### The problem
Your answer must consist of exactly the lines below, starting with the line with "820x770 pixels." and going on through the line with "Click the 2016", and nothing else.

### Given records

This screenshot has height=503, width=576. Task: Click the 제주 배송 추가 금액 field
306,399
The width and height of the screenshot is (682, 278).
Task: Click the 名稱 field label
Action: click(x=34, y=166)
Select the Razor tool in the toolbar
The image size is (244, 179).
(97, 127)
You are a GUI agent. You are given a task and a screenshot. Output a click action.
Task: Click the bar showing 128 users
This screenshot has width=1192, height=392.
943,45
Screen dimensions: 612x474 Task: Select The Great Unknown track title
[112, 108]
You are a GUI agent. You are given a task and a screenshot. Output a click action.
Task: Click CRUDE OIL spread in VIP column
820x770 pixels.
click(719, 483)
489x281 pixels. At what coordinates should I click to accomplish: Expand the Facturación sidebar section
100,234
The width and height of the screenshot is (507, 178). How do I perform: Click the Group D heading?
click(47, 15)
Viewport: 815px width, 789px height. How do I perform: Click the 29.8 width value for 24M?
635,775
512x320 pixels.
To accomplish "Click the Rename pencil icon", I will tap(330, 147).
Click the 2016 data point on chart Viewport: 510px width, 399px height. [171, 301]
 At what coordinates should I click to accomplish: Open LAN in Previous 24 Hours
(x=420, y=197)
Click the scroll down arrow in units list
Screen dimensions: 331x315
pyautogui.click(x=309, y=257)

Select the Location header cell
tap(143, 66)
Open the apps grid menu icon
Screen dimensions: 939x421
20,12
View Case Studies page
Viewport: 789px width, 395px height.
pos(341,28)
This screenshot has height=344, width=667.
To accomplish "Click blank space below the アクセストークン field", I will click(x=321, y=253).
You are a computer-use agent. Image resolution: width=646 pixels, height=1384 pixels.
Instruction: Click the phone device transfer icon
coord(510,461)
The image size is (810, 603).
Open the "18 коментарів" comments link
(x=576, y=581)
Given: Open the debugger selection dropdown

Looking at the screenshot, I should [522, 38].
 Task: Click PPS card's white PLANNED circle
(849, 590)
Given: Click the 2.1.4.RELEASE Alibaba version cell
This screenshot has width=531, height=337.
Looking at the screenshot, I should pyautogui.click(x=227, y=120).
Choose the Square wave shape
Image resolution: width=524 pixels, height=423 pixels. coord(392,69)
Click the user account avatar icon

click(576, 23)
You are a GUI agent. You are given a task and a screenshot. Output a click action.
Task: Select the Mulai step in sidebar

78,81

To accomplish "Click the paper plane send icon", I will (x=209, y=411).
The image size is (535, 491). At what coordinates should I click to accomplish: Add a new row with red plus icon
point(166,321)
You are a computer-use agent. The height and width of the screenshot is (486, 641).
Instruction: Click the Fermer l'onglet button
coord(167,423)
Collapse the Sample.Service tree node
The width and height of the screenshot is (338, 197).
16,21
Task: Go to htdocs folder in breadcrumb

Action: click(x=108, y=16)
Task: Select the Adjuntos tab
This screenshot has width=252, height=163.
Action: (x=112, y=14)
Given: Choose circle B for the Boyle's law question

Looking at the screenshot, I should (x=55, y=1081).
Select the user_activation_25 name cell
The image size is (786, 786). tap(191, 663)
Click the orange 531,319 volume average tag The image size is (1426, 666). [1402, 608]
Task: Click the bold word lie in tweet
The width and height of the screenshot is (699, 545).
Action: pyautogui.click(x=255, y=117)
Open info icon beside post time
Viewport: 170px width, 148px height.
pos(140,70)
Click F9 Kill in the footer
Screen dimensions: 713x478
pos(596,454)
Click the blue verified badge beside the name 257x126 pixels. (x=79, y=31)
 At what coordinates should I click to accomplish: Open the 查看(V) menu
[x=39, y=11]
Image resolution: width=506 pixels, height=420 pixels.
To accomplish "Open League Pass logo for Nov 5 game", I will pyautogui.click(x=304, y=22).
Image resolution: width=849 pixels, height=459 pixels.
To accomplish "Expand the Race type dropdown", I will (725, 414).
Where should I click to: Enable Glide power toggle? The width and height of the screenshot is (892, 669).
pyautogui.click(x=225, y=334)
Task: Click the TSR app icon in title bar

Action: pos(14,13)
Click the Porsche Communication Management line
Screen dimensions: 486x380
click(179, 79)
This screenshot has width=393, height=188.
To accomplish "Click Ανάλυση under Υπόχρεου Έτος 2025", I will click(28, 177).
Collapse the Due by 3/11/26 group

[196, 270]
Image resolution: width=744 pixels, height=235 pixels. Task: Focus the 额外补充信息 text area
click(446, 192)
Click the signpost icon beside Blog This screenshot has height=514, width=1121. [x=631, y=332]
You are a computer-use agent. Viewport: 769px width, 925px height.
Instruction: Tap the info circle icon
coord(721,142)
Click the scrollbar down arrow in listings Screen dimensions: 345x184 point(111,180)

### Solution for this problem
820x770 pixels.
click(719, 483)
489x281 pixels. At what coordinates should I click to accomplish: Expand the Facturación sidebar section
100,234
The width and height of the screenshot is (507, 178). How do I perform: Click the Group D heading?
click(47, 15)
Viewport: 815px width, 789px height. How do I perform: Click the 29.8 width value for 24M?
635,775
512x320 pixels.
To accomplish "Click the Rename pencil icon", I will tap(330, 147).
Click the 2016 data point on chart Viewport: 510px width, 399px height. [171, 301]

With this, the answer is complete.